- **Required action**: When you copy the entries, omit the images and keep every word as it is.

- **Given information**:

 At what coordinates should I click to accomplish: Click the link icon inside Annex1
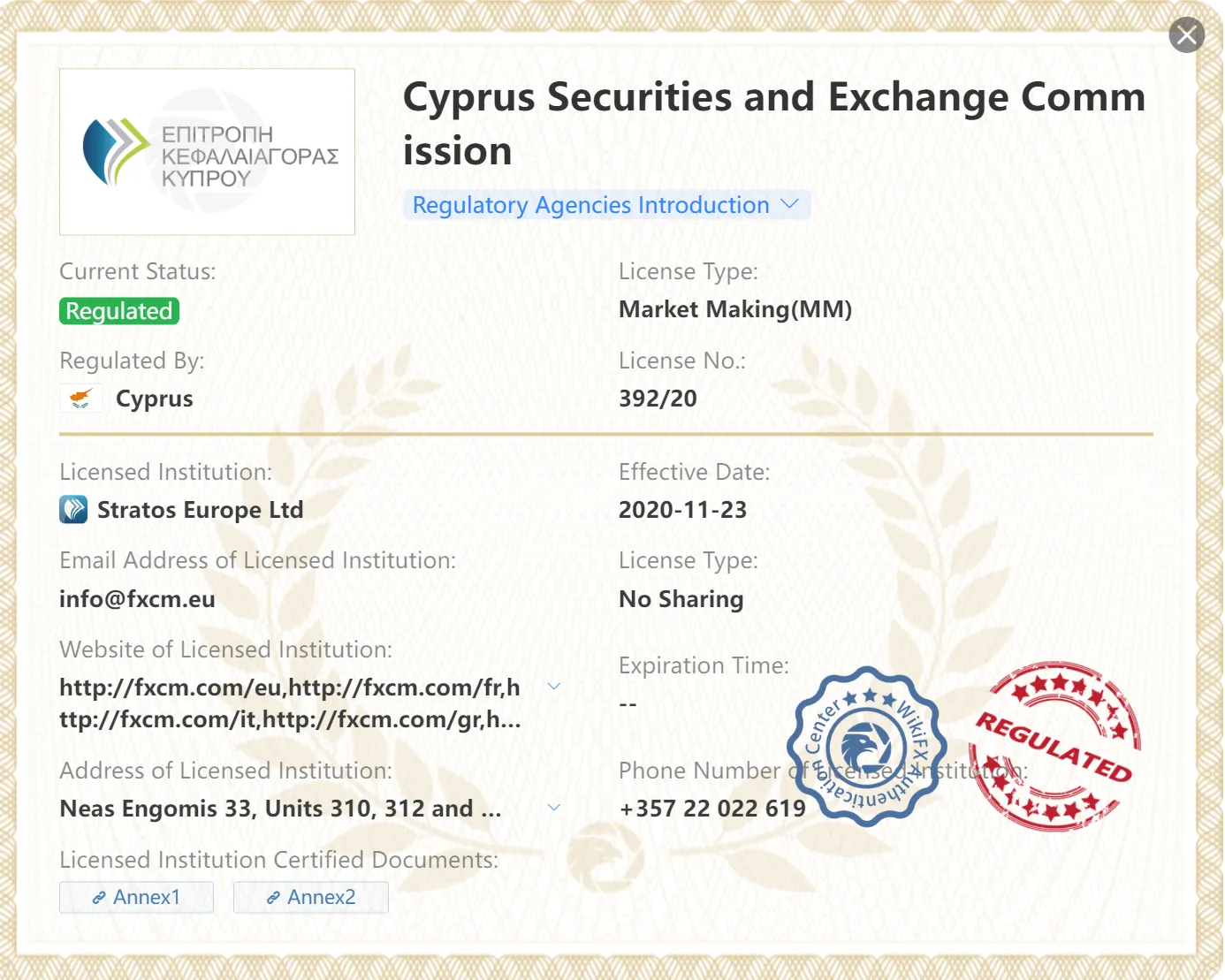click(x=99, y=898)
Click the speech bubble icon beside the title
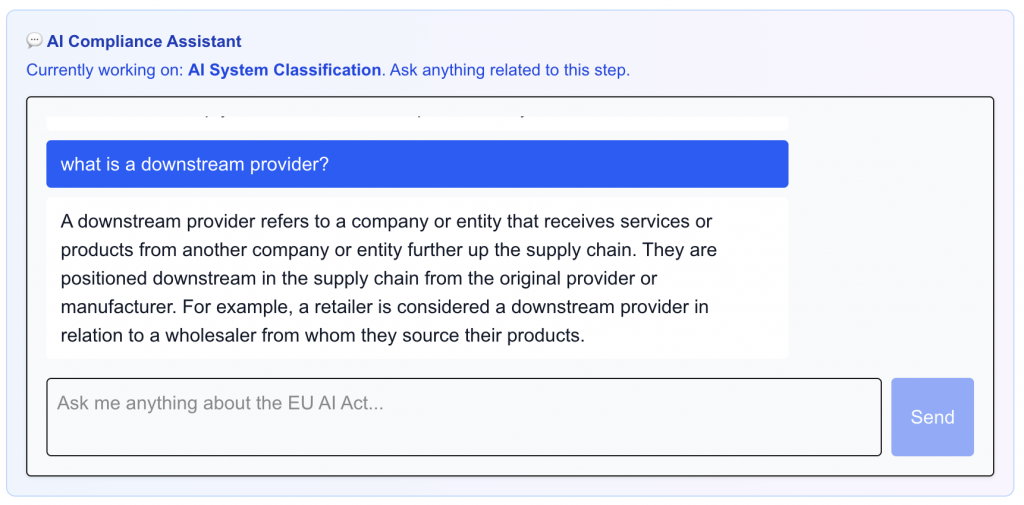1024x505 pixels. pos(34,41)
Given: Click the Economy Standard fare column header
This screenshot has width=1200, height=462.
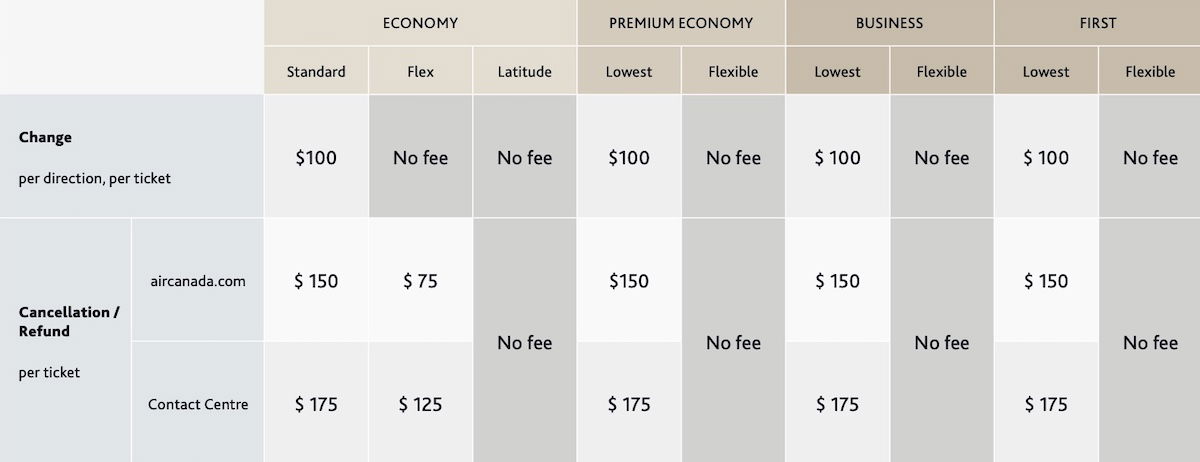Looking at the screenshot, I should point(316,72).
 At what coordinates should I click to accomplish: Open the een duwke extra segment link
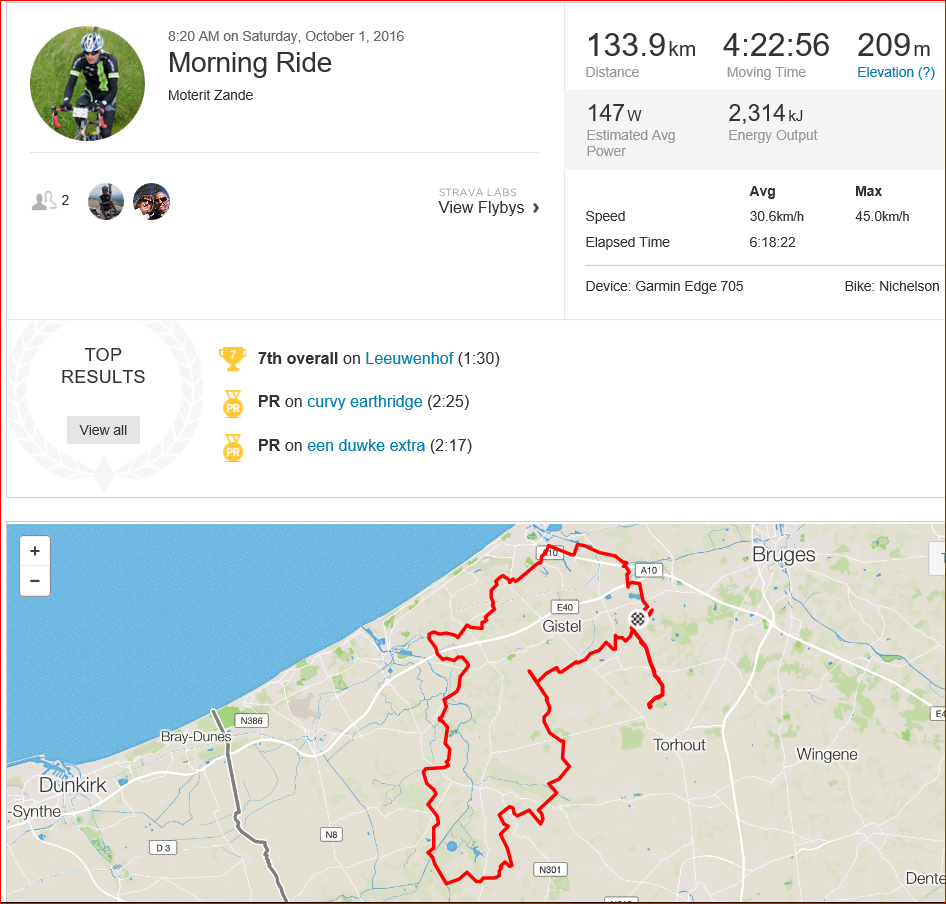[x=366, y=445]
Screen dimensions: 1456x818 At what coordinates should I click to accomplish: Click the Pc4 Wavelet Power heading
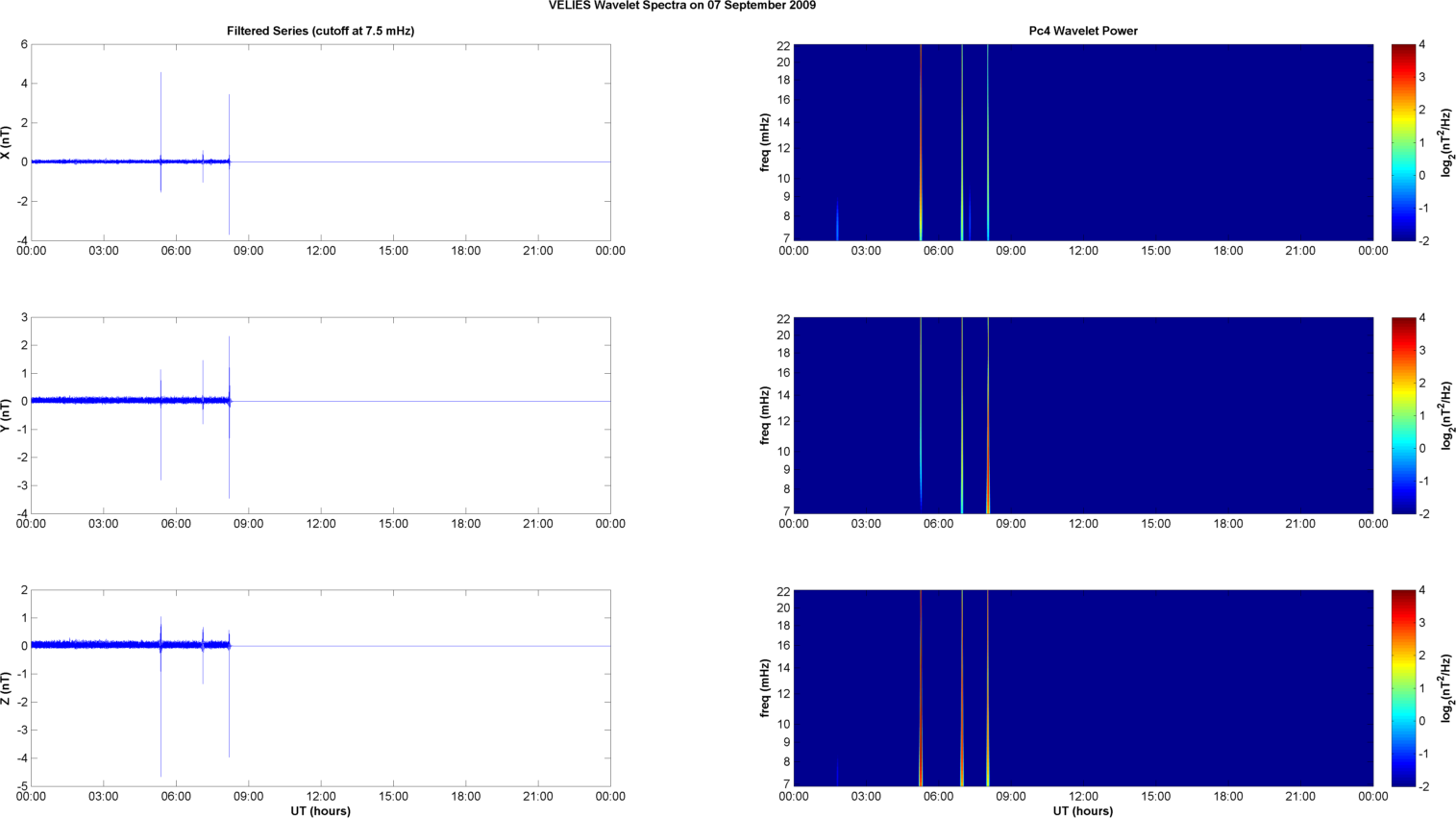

- **Answer to the problem**:
 At what coordinates should I click to accomplish: Click the link icon inside Annex1
click(x=99, y=898)
Click the speech bubble icon beside the title
1024x505 pixels. pos(34,41)
Given: Click the Economy Standard fare column header
This screenshot has width=1200, height=462.
Looking at the screenshot, I should point(316,72).
 At what coordinates should I click to accomplish: Open the een duwke extra segment link
[x=366, y=445]
Screen dimensions: 1456x818 At what coordinates should I click to accomplish: Click the Pc4 Wavelet Power heading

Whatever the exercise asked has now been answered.